[Data for review]
#####

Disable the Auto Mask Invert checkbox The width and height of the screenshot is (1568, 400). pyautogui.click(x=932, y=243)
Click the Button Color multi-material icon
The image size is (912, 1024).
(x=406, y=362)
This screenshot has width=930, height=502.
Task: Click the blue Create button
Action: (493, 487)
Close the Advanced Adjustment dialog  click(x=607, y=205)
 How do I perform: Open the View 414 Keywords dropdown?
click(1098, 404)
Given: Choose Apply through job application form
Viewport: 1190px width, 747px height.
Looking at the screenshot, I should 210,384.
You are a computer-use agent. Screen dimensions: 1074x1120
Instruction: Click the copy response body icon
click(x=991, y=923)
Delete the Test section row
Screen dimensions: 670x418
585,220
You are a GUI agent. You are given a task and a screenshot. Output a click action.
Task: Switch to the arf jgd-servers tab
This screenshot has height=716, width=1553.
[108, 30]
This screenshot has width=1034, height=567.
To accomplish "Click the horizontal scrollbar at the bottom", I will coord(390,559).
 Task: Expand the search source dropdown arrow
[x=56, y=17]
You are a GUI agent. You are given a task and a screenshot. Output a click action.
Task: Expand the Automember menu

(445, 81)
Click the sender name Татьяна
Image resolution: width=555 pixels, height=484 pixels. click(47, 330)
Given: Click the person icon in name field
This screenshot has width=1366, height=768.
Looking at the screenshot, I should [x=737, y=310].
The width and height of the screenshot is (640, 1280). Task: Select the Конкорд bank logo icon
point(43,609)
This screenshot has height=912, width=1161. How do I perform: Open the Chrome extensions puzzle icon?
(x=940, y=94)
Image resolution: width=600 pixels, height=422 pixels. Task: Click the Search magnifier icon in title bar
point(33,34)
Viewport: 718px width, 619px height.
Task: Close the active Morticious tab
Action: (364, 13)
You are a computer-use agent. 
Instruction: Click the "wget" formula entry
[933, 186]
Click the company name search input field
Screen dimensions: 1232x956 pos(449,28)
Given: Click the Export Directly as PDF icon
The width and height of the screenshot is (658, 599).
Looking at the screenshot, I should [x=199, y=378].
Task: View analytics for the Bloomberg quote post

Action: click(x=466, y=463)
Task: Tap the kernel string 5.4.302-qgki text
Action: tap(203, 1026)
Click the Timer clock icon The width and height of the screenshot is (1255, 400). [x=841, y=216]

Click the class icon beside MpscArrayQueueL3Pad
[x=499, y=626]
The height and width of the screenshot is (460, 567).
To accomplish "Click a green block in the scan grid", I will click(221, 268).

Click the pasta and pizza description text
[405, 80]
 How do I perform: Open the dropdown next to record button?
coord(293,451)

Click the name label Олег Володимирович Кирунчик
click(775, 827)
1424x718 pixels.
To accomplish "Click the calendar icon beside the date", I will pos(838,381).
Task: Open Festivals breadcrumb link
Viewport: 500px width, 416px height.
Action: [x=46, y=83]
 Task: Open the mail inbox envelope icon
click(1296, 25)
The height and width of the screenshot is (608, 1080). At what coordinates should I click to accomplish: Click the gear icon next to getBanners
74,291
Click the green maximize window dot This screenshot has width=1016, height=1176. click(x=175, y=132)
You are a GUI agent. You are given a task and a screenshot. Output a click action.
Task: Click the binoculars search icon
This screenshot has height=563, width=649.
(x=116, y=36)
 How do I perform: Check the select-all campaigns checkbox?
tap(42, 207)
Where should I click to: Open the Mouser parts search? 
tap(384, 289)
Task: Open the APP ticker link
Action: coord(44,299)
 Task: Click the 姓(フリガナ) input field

#####

[Work task] Wherever a line in the records contains the word "computer", copy that line.

[Result of this exercise]
You are a computer-use agent. Screen dimensions: 1074x1120
You are a computer-use agent. 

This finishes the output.